Эта речь стала плодом долгих размышлений и огромной проделанной работы. Подтверждением отсутствия в СМИ интереса к теме стал тот факт, что телевизионные компании даже не позаботились о том, чтобы отправить съемочные группы снимать репортажи об этом событии. Я выступала в полумраке Фишмонгерс-Холл и очень рассчитывала на осветительные прожекторы съемочных групп. В конце концов, сидящим за столом пришлось подать мне канделябр, чтобы я смогла прочитать текст с листа.
Речь вызвала множество споров и дискуссий, особенно один фрагмент: «На протяжении поколений мы считали, что устремления человечества сохранят равновесие природных систем и атмосферы. Из-за колоссальных изменений (населения, сельского хозяйства, использования ископаемого топлива), сконцентрированных в таком коротком временном периоде, мы невольно начали глобальный эксперимент с экосистемой нашей планеты… Для исследования экосистемы Земли и ее атмосферы у нас нет подходящей закрытой лаборатории, в которой можно было бы провести контролируемый эксперимент. Нам приходится полагаться на наблюдения за естественной средой. Нам нужно подробно рассмотреть возможные последствия изменений в четких временных рамках. И обдумать более широкое применение мер в области производства электроэнергии, топливной эффективности, восстановления лесов.

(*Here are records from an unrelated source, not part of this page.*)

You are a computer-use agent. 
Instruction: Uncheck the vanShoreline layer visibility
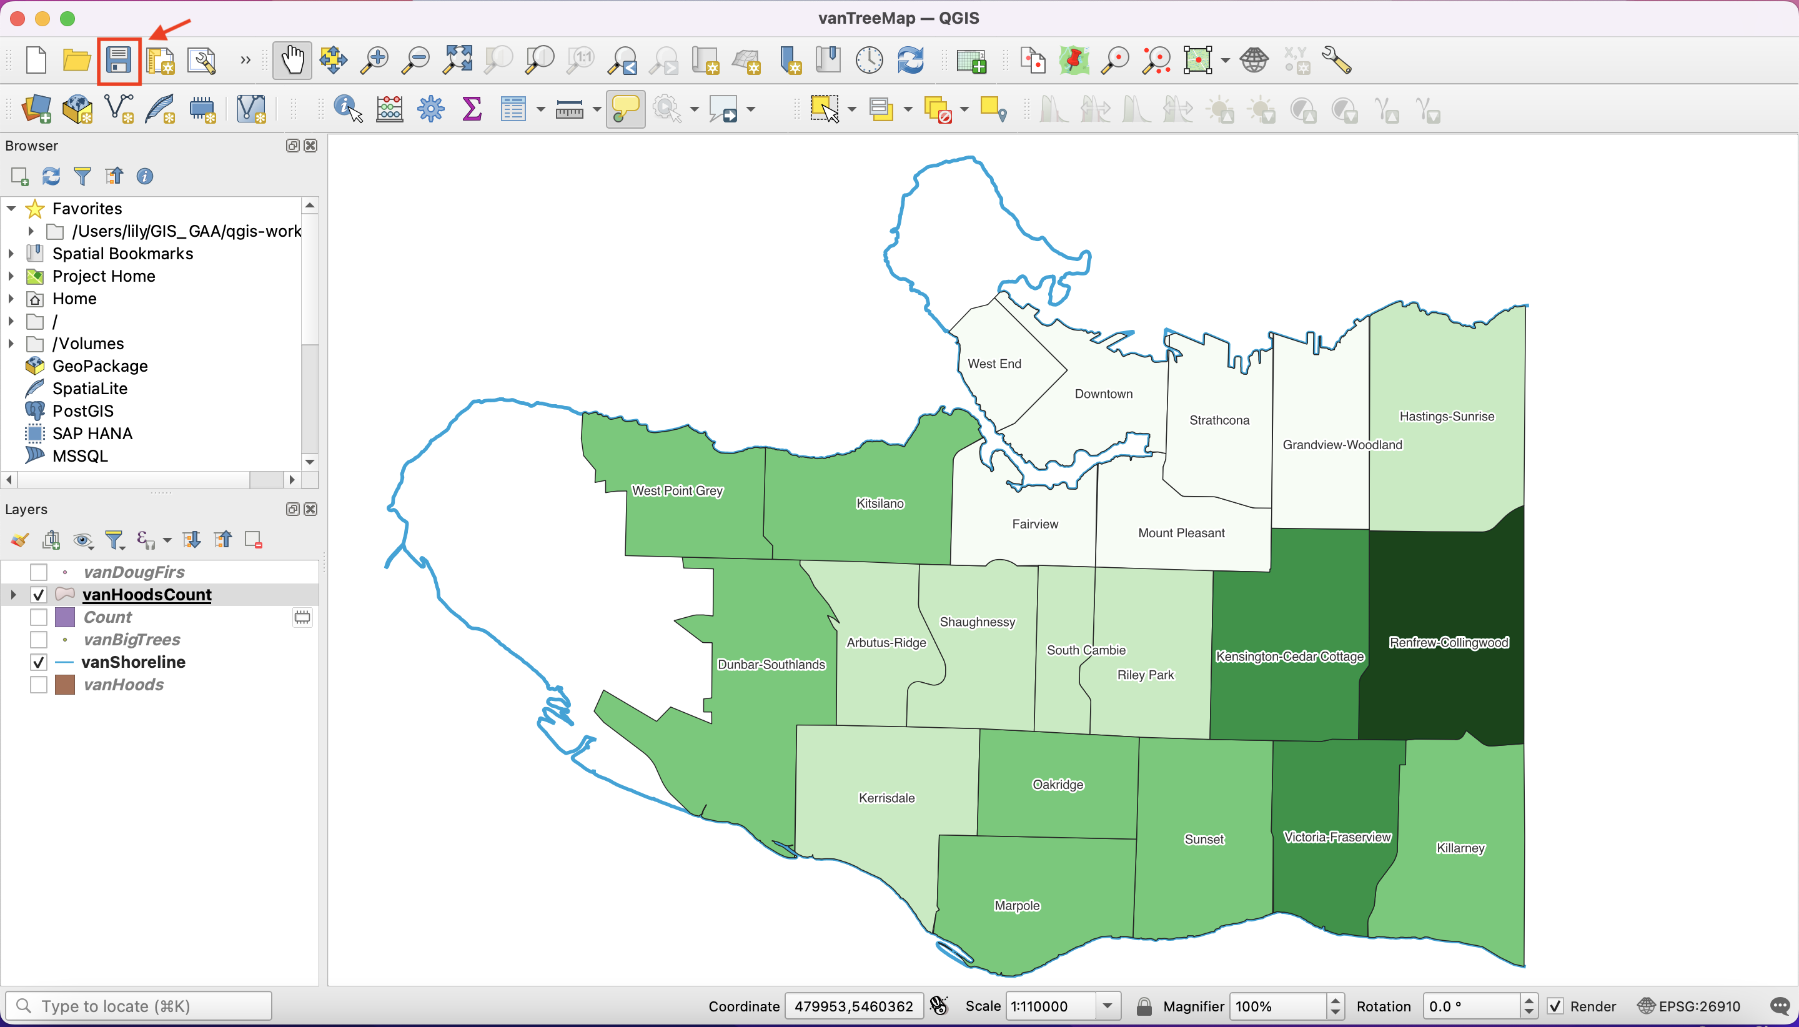click(39, 662)
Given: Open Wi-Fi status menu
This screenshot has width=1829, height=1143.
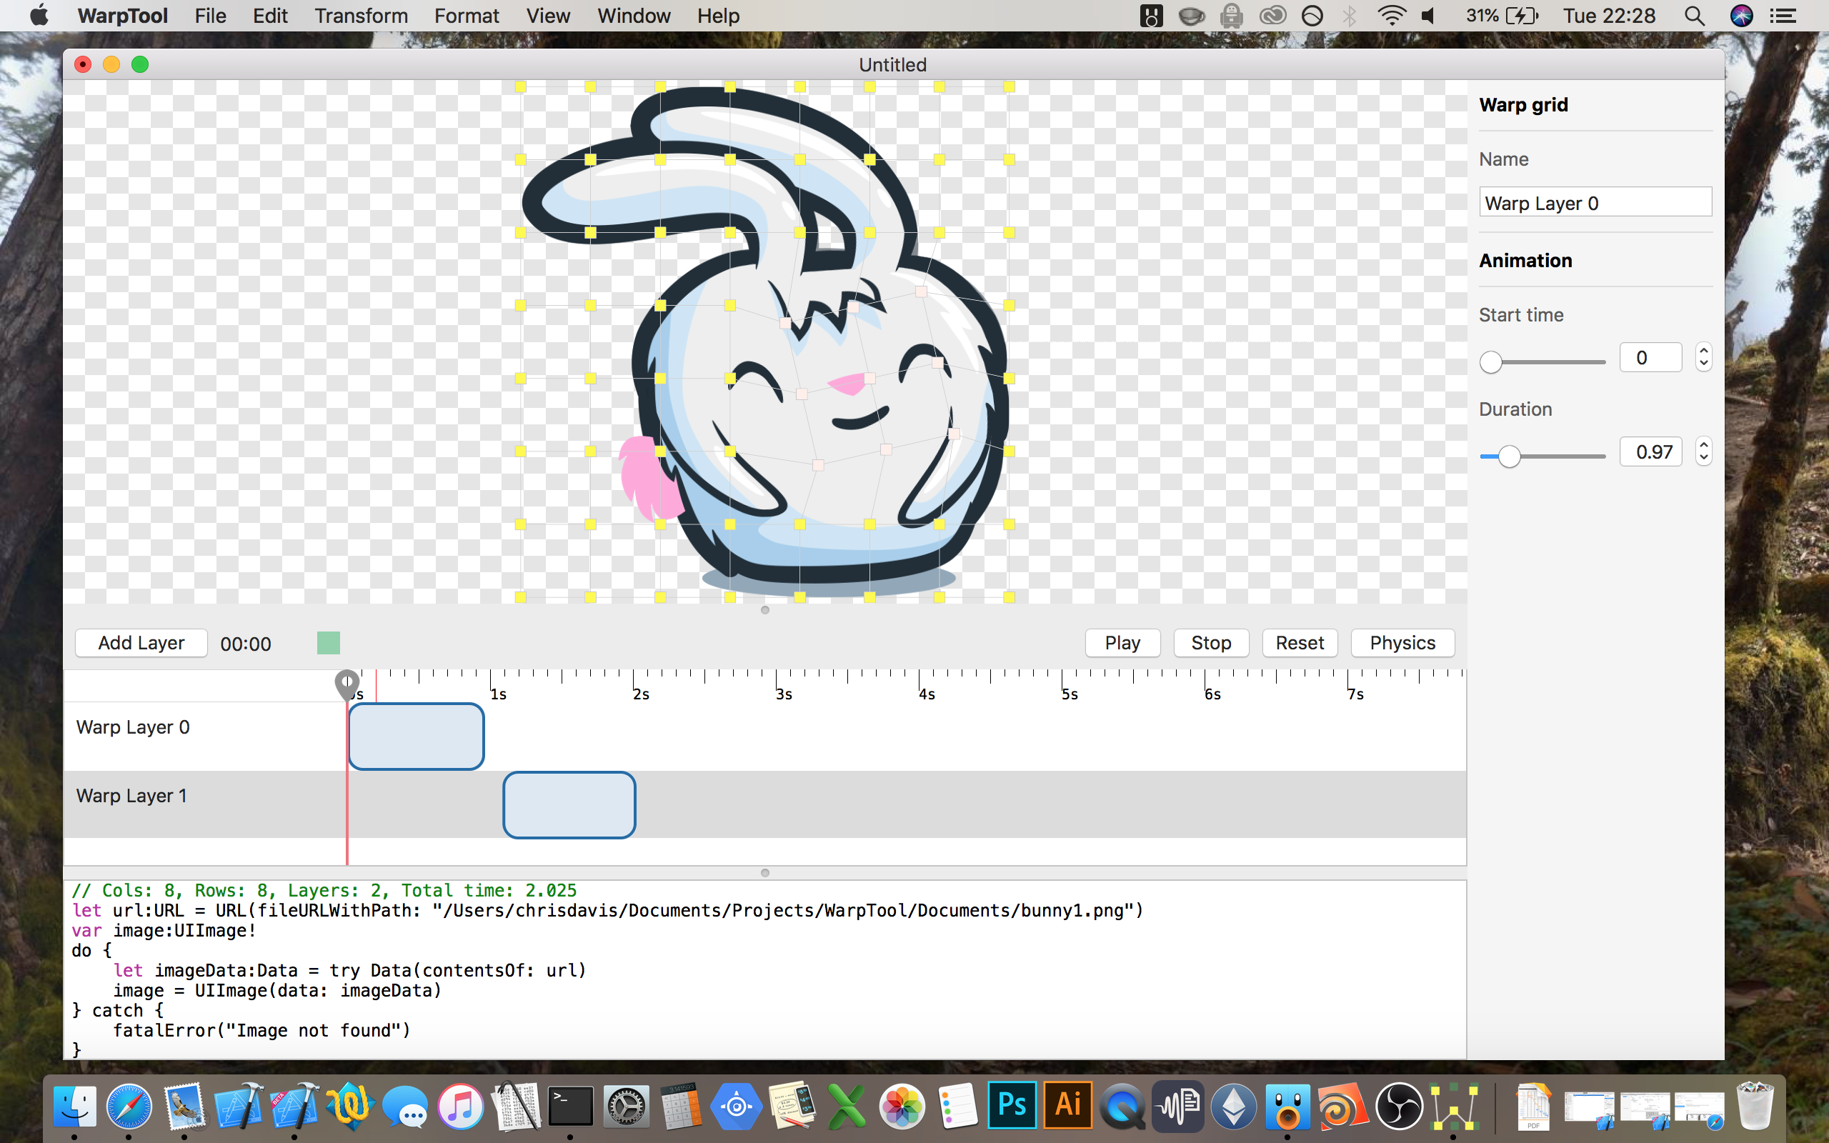Looking at the screenshot, I should (x=1391, y=16).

Соотношение научных исследований и политики в области окружающей среды легло в основу того, что отличало мой подход от подхода социалистов. Для меня экономический прогресс, научные достижения и публичные дебаты, которые происходят в свободном обществе, содержали средства для преодоления угрозы индивидуальному и коллективному благополучию. Для социалистов любое новое открытие обнажало проблему, единственным решением которой было подавление человеческой деятельности государством. Искалеченный ландшафт, умирающие леса, отравленные реки и больные дети из бывших коммунистических государств являются трагическим свидетельством того, какая система лучше сработала как для людей, так и для окружающей среды».